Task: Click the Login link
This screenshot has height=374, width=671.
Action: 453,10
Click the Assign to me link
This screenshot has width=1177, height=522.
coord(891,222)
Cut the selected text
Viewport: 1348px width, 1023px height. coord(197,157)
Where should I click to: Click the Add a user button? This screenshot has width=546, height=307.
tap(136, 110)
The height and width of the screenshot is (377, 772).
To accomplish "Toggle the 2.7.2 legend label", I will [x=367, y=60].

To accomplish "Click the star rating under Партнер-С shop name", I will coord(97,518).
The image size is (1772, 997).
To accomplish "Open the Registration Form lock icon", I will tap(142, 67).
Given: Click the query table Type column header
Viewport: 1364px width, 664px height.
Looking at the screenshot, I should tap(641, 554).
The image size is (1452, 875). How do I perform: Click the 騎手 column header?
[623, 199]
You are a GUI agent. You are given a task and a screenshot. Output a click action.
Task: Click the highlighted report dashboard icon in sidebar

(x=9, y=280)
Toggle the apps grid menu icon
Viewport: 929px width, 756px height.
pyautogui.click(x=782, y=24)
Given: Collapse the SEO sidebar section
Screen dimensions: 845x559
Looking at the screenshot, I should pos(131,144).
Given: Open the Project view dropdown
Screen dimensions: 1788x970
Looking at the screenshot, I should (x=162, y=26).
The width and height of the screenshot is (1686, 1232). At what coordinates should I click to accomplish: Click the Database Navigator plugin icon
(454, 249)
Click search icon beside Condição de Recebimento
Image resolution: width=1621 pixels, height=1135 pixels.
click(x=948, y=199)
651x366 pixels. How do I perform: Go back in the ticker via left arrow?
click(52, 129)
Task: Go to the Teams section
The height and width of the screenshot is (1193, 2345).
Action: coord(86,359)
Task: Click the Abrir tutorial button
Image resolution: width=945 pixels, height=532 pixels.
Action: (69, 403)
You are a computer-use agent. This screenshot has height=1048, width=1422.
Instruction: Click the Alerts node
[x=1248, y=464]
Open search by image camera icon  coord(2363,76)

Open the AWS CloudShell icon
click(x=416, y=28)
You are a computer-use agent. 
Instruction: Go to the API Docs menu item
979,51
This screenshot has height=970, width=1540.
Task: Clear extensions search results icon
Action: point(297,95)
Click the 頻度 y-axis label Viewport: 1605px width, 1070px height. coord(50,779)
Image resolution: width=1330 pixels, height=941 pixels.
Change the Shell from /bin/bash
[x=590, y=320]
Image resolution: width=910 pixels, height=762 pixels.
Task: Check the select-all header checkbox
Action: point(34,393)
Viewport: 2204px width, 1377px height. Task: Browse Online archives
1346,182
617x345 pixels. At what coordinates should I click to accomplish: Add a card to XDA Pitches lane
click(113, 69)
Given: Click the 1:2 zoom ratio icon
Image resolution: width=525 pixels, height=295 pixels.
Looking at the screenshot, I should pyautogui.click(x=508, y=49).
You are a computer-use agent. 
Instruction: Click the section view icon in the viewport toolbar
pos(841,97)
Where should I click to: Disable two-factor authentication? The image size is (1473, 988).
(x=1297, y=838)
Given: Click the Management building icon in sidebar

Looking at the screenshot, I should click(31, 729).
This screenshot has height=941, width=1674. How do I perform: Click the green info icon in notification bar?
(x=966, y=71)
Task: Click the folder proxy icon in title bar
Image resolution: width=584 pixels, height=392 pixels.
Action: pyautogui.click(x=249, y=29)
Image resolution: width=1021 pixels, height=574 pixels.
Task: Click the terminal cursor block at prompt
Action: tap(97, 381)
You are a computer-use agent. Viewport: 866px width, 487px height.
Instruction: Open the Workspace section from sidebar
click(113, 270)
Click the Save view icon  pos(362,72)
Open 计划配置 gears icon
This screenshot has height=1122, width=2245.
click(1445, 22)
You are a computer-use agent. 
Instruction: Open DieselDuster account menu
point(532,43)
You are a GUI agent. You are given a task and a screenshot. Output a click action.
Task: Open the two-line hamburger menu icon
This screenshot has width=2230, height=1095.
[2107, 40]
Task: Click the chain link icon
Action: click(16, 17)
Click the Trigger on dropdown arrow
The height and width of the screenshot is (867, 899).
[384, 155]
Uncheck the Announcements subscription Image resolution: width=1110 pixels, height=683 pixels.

*-*-*

• **Exercise prompt**
Find where the line with "Task: Go to the Teams section" sits in the material above, then copy exactly from it through the line with "Image resolution: width=1330". Add no other line.

• **Answer to the problem**
Task: Go to the Teams section
The height and width of the screenshot is (1193, 2345).
Action: coord(86,359)
Task: Click the Abrir tutorial button
Image resolution: width=945 pixels, height=532 pixels.
Action: (69, 403)
You are a computer-use agent. This screenshot has height=1048, width=1422.
Instruction: Click the Alerts node
[x=1248, y=464]
Open search by image camera icon  coord(2363,76)

Open the AWS CloudShell icon
click(x=416, y=28)
You are a computer-use agent. 
Instruction: Go to the API Docs menu item
979,51
This screenshot has height=970, width=1540.
Task: Clear extensions search results icon
Action: point(297,95)
Click the 頻度 y-axis label Viewport: 1605px width, 1070px height. coord(50,779)
Image resolution: width=1330 pixels, height=941 pixels.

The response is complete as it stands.